In fact, it would be the highest oil has ever gone. (The record was $128 during the financial crisis in June 2008, while the second highest was $113 a barrel in June 2022.)

Sen said any further involvement by Iran or the U.S. in the Gaza conflict could lead to a drastic price spike. Should that happen, it would likely goose consumer inflation to return despite Fed attempts to whip high prices by raising interest rates.

Higher oil prices wouldn't just mean steeper bills at the pump; they'd also raise production and freight costs in the supply chain, potentially adding to final product prices across the board.

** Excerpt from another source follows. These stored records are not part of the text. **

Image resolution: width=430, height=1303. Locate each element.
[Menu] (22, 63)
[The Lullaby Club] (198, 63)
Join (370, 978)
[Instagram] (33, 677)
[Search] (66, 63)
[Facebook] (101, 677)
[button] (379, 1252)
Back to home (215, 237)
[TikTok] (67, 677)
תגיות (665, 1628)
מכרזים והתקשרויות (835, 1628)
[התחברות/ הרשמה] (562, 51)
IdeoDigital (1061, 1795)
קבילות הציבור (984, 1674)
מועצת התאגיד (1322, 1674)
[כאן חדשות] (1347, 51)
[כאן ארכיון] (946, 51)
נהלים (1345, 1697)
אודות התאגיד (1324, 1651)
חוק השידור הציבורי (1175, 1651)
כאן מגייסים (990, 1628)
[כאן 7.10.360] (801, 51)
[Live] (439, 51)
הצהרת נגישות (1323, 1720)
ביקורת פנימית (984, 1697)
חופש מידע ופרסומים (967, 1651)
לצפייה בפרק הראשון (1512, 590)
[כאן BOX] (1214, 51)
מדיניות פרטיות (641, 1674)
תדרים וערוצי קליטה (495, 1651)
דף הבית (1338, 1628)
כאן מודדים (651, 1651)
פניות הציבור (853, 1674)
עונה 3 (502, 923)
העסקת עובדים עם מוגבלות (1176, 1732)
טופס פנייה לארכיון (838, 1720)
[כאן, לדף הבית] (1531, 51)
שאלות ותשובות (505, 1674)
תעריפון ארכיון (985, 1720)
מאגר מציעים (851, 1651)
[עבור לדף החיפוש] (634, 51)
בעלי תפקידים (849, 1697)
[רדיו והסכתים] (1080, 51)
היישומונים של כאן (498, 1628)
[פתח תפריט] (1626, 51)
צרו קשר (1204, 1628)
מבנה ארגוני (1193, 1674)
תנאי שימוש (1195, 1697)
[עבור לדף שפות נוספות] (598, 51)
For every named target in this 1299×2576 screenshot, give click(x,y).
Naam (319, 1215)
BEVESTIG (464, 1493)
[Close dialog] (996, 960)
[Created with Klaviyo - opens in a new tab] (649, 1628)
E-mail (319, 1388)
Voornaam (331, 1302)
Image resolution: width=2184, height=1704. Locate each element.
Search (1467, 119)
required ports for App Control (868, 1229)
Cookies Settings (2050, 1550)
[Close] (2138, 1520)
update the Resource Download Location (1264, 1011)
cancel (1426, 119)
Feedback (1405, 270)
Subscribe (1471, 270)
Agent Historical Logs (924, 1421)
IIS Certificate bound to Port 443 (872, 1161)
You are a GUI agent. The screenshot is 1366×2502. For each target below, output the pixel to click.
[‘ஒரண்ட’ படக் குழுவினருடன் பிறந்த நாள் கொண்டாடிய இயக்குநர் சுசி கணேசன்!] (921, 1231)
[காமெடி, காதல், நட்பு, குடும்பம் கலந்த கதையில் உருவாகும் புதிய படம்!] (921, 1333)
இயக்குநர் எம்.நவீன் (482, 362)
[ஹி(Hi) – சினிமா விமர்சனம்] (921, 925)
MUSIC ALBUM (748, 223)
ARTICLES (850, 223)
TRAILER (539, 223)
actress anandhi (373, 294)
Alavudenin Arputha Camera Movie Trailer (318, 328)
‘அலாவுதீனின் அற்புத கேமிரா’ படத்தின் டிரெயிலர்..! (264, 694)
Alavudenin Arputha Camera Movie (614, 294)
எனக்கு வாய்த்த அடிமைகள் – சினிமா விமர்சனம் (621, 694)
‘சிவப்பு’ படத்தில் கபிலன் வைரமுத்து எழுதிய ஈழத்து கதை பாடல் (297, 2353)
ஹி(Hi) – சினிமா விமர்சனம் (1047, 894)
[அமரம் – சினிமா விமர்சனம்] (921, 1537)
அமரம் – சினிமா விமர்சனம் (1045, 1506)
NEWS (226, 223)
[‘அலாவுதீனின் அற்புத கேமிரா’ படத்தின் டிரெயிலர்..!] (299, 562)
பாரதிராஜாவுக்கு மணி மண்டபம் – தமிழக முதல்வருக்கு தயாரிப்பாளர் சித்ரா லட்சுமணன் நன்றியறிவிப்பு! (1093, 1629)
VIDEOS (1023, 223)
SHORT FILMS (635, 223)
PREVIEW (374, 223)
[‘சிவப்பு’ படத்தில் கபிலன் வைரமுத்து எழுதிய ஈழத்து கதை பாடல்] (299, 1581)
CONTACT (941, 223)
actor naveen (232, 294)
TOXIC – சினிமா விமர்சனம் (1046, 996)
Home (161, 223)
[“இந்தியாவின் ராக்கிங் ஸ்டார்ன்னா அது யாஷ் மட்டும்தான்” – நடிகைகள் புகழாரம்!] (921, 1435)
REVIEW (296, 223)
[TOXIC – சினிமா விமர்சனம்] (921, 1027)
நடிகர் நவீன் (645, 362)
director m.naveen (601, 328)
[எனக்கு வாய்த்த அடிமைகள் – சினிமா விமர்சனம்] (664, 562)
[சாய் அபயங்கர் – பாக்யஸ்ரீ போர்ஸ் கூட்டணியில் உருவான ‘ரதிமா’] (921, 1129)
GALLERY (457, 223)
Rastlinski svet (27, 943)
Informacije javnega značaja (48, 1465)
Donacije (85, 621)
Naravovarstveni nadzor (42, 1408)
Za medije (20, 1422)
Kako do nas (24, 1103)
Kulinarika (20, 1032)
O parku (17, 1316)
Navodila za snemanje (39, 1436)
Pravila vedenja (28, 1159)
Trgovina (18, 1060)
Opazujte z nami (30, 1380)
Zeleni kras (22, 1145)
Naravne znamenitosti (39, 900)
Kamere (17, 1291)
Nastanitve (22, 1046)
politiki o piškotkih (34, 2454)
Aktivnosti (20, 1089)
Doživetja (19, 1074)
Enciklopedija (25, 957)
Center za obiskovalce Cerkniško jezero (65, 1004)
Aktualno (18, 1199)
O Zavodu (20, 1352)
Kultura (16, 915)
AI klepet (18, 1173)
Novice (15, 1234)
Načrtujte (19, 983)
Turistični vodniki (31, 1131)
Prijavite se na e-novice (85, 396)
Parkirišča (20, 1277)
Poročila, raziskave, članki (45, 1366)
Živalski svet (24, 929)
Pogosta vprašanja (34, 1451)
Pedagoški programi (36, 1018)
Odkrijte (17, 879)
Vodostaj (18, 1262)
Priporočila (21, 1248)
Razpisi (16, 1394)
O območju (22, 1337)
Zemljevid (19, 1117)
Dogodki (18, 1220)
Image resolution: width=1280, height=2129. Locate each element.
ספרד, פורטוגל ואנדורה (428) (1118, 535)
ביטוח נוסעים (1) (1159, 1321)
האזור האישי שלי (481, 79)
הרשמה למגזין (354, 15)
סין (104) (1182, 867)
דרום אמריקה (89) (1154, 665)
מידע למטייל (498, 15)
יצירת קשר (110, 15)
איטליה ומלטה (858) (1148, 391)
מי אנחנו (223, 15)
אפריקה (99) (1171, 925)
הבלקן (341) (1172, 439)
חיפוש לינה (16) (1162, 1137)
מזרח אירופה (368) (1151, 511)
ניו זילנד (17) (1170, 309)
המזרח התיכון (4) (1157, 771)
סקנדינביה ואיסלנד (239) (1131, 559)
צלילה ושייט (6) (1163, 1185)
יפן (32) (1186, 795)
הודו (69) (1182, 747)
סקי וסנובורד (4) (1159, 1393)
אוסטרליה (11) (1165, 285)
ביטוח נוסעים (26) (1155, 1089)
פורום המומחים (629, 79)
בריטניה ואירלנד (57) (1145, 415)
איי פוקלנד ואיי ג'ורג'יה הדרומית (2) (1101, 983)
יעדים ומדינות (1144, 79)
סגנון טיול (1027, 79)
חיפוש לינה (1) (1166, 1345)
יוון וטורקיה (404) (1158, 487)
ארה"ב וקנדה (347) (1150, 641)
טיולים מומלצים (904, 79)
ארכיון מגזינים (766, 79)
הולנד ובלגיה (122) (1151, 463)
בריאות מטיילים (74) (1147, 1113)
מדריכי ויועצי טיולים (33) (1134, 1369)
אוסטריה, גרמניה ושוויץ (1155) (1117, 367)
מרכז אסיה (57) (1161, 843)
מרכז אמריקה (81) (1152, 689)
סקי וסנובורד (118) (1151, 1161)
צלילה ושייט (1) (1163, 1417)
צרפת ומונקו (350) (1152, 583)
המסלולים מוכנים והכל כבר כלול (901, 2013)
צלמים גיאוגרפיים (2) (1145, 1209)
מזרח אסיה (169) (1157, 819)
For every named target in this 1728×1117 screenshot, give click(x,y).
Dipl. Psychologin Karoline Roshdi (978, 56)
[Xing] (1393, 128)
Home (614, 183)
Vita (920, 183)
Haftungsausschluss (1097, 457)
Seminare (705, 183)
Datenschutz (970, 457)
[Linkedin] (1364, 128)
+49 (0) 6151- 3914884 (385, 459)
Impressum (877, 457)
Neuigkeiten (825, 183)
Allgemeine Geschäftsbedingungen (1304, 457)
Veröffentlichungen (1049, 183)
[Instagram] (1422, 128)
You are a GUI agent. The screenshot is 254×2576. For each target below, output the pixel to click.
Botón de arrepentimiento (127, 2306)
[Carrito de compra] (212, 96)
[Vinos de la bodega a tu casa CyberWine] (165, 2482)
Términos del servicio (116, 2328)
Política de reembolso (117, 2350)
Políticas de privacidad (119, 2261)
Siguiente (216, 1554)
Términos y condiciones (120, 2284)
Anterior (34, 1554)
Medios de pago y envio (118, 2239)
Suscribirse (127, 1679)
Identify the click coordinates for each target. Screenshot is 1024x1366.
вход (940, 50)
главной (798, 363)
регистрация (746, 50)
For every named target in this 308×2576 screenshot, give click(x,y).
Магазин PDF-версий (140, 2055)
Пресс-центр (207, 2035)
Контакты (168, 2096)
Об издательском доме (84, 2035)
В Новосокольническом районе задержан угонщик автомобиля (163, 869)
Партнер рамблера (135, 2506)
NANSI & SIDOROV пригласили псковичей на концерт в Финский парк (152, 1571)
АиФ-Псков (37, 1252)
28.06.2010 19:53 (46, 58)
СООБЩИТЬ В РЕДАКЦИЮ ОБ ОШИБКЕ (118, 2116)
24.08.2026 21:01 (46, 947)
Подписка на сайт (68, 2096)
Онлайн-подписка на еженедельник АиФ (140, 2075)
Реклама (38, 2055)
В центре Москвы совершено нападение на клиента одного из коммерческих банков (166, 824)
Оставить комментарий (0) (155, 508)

Such a domino chain would put the U.S. economy in a really tough spot because the Fed has already raised interest rates at a pace unseen since the 1980s.

Stagflation could be next if war slows the economy

If armed conflicts overseas become prolonged or spread to other countries, economic growth in the U.S. might pause.

Prolonged geopolitical conflicts often cause sudden and unpredictable changes to energy prices, supply chain costs, and consumer spending behavior in response. And markets and businesses abhor uncertainty.

In fact, historical data shows that oil shocks have almost always sparked recessions.

If that happens this time around while prices are rising, there's a good chance the economy will face “stagflation,” according to analyst Ed Yardeni of Yardeni Research.

“If the price of oil breaches $100 per barrel and the price of gasoline rises solidly above $4.00 a gallon and both remain above those levels for a while, they could trigger a renewed wage-price spiral and higher inflationary expectations,” he warned.

“That scenario would be reminiscent of the 1970s.”